Your output must reproduce all the records below precisely and contain no pictures.

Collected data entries
[Start of section]
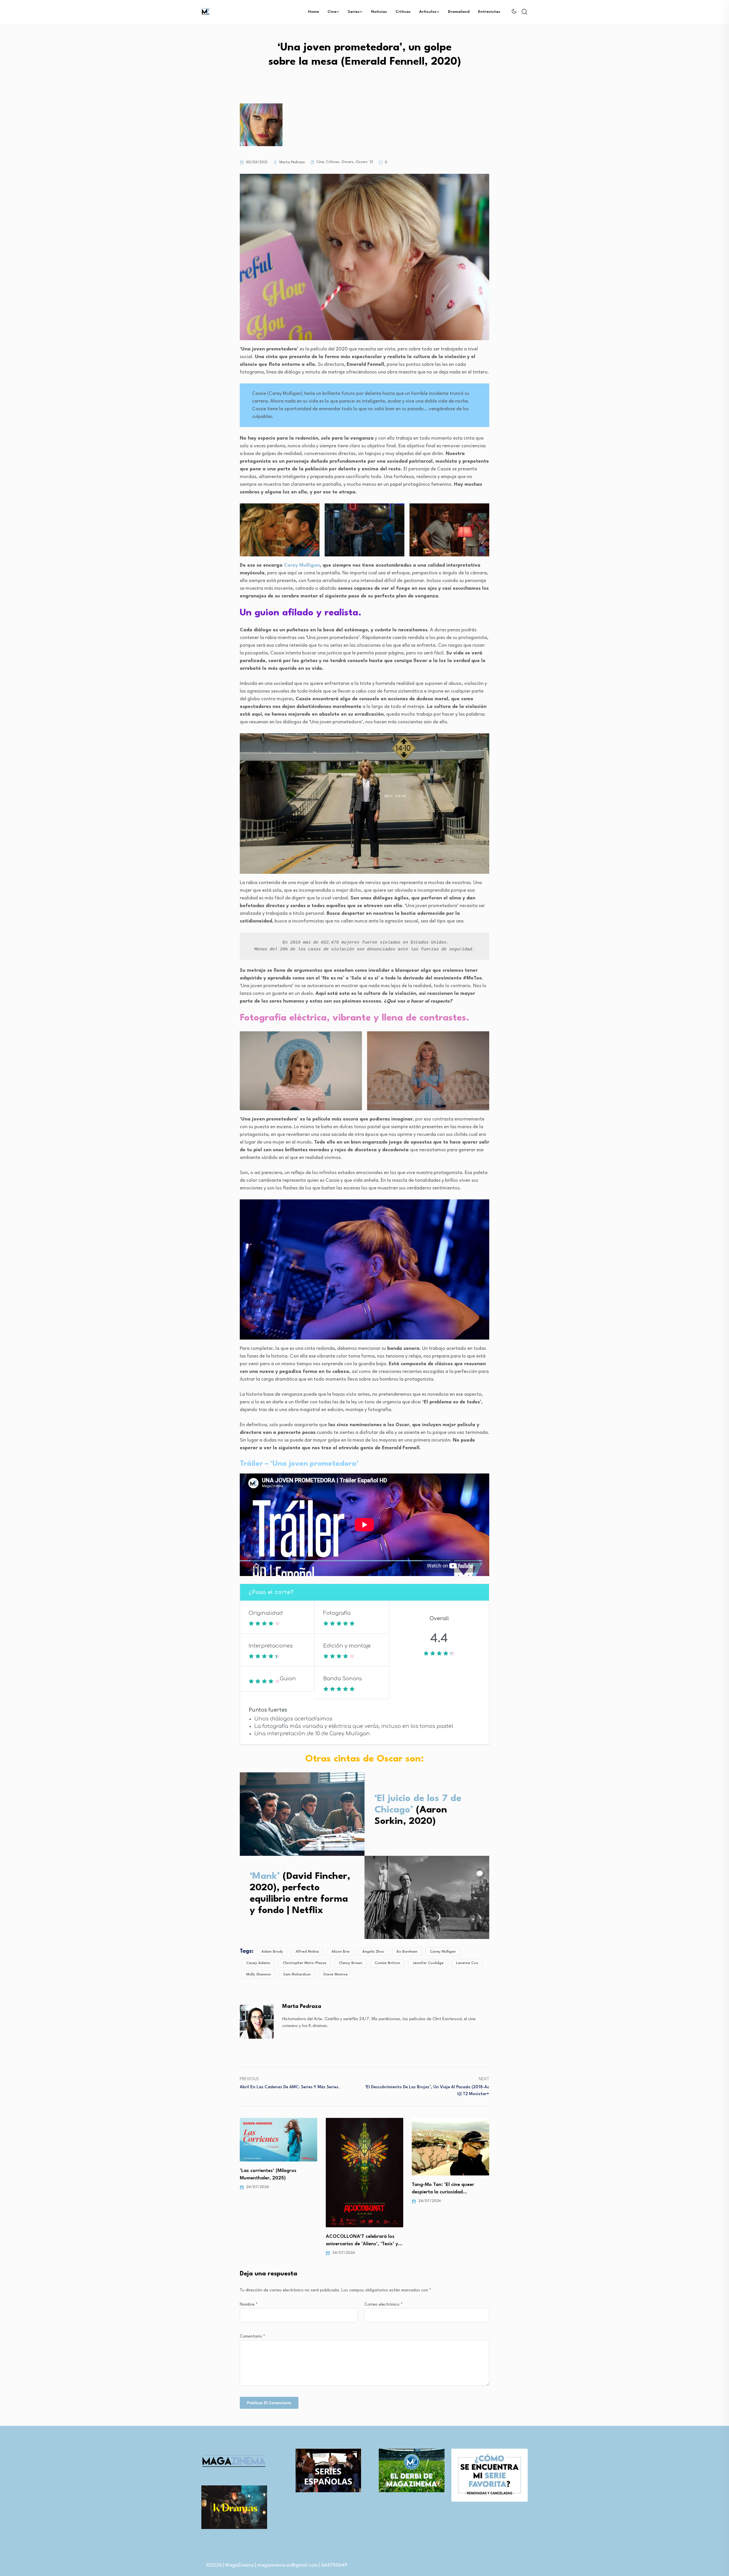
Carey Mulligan (302, 565)
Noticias (379, 12)
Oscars (347, 162)
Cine (331, 12)
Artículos (428, 12)
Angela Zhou (373, 1952)
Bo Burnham (407, 1952)
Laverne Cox (467, 1963)
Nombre (249, 2305)
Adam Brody (272, 1952)
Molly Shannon (258, 1974)
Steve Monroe (335, 1974)
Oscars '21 (364, 162)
[End of section]
## Response area
Carey Mulligan (302, 565)
Noticias (379, 12)
Oscars (347, 162)
Cine (331, 12)
Artículos (428, 12)
Angela Zhou (373, 1952)
Bo Burnham (407, 1952)
Laverne Cox (467, 1963)
Nombre (249, 2305)
Adam Brody (272, 1952)
Molly Shannon (258, 1974)
Steve Monroe (335, 1974)
Oscars '21 (364, 162)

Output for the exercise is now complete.